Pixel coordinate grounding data
┄┄┄┄┄┄┄┄┄┄┄┄┄┄┄┄┄┄┄┄

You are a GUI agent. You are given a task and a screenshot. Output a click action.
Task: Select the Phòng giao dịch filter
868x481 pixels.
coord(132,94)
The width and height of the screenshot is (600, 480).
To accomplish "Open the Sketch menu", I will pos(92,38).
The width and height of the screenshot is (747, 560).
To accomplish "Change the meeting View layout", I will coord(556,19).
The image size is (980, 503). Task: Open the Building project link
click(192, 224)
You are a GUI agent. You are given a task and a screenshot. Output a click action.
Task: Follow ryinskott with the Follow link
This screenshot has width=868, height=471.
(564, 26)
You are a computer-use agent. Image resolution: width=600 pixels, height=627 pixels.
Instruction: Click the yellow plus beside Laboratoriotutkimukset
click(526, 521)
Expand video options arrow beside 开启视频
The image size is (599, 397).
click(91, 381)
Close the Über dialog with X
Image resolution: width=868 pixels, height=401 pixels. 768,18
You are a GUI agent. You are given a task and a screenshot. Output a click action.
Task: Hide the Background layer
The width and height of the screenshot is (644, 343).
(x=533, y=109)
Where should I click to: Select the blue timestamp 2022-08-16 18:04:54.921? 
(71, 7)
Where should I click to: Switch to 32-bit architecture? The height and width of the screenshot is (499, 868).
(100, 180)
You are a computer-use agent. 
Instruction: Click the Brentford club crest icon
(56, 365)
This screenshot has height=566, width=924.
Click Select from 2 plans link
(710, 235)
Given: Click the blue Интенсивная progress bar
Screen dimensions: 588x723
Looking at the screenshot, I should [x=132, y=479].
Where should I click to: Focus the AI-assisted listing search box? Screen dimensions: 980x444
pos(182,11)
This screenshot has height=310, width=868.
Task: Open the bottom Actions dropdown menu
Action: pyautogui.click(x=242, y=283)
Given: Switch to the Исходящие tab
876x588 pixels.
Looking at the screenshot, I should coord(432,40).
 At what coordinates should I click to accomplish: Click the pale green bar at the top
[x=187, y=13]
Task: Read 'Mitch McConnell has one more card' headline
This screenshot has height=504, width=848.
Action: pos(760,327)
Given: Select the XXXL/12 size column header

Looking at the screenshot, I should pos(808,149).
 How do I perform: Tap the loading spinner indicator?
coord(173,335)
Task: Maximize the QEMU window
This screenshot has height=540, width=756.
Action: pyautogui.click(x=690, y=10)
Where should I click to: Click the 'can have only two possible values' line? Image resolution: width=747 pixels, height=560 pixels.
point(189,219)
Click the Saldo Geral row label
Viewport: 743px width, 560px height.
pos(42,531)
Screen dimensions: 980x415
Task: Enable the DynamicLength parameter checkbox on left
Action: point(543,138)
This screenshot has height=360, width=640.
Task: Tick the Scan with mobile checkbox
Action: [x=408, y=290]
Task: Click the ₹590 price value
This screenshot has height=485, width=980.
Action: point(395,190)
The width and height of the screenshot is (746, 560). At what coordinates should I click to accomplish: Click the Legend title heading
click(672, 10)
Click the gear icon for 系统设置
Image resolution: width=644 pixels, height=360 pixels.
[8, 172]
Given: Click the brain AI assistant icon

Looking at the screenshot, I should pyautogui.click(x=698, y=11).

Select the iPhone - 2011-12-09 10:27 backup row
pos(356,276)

┄┄┄┄┄┄┄┄┄┄┄┄┄┄┄┄┄┄┄┄

About this exercise: Take the line that contains "Image resolution: width=644" and each line after it down to the last of the records, and retype them exactly; add nothing else.

Answer section:
Image resolution: width=644 pixels, height=360 pixels.
[8, 172]
Given: Click the brain AI assistant icon

Looking at the screenshot, I should pyautogui.click(x=698, y=11).

Select the iPhone - 2011-12-09 10:27 backup row
pos(356,276)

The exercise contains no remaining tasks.